On the other hand, we have: $$\frac{\langle v,u \rangle}{||u||} = \frac{\langle \sum_{i=1}^{n}a_ie_i, \sum_{i=1}^{n}\overline \phi(e_i)e_i\rangle}{||u||} = \frac{\sum_{i=1}^{n}a_i \phi(e_i)}{||u||} = \frac{\sum_{i=k+1}^{n}a_i \phi(e_i)}{||u||}$$
And we have $||u||^2 = \langle u,u \rangle = \langle\sum_{i=1}^n\overline \phi(e_i)e_i, \sum_{i=1}^n\overline \phi(e_i)e_i \rangle = \sum_{i=1}^{n}\overline \phi(e_i) \phi(e_i) = \sum_{i=1}^n |\phi(e_i)|^2 = \sum_{i=k+1}^{n} \phi (e_i)^2$

And that means $||u|| = \sqrt{\sum_{i=k+1}^{n}\phi(e_i)^2}$

We also have $||\sum_{i=k+1}^{n} a_ie_i||=\sqrt{\sum_{i=k+1}^na_i^2}$.
Therefore the claim is: $$\sqrt{\sum_{i=k+1}^na_i^2} = \frac{\sum_{i=k+1}^na_i\phi(e_i)}{\sqrt{\sum_{i=k+1}^n \phi(e_i)^2}}$$ And I don't see any reason for this to be true. is (b) false as well?

Answer 1

Assuming $\phi\neq 0$ (so the RHS is well-defined), (b) is correct for $\mathbb{R}$ except it needs an absolute sign (unless you want to consider signed distance for some reason). Over $\mathbb{C}$ you need to correct the $u$ too (as in (a)).
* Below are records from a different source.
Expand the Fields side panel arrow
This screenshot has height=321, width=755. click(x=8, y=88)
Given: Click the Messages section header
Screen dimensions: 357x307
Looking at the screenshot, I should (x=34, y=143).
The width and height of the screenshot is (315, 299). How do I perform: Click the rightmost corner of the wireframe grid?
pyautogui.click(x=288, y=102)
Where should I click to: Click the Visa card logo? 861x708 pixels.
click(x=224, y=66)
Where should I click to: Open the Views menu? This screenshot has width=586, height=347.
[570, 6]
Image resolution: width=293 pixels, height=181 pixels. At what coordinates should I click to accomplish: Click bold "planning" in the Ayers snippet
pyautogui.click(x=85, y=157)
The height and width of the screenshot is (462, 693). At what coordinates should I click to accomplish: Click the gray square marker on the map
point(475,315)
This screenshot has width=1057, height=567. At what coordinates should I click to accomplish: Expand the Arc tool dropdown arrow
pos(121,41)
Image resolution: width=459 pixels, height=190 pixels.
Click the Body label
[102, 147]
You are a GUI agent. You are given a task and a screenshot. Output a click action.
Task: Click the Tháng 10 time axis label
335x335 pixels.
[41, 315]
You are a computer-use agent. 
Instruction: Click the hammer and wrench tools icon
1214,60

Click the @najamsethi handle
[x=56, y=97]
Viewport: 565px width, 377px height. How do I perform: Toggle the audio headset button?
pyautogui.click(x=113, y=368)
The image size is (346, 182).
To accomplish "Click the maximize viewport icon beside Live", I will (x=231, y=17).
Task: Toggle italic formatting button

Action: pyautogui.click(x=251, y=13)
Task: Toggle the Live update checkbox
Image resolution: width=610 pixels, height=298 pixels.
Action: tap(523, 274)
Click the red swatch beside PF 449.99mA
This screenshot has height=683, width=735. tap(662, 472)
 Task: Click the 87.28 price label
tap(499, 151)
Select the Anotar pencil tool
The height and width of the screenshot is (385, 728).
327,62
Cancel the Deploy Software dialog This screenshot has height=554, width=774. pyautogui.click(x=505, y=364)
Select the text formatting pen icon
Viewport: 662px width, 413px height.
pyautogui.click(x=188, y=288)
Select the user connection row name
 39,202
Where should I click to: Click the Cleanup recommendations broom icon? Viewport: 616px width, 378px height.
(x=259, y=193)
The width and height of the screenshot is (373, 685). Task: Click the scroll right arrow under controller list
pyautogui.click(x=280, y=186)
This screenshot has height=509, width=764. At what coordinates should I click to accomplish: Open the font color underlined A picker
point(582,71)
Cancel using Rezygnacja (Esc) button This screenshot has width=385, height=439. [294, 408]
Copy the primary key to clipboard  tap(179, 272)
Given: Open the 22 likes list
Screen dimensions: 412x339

The reason is that $\phi$ induces a linear map $V/\ker\phi\to\mathbb{R}$ that is $0$ on $\ker\phi$, so up to some scalar multiple this must be the (signed) distance from $\ker\phi$. Since we know $u$ is orthogonal to $\ker\phi$, our function needs to give $1$ for the unit vector $u/\lVert u\rVert$, which leads to $\lvert \phi(v)\rvert/\lVert u\rVert$. Now use (a).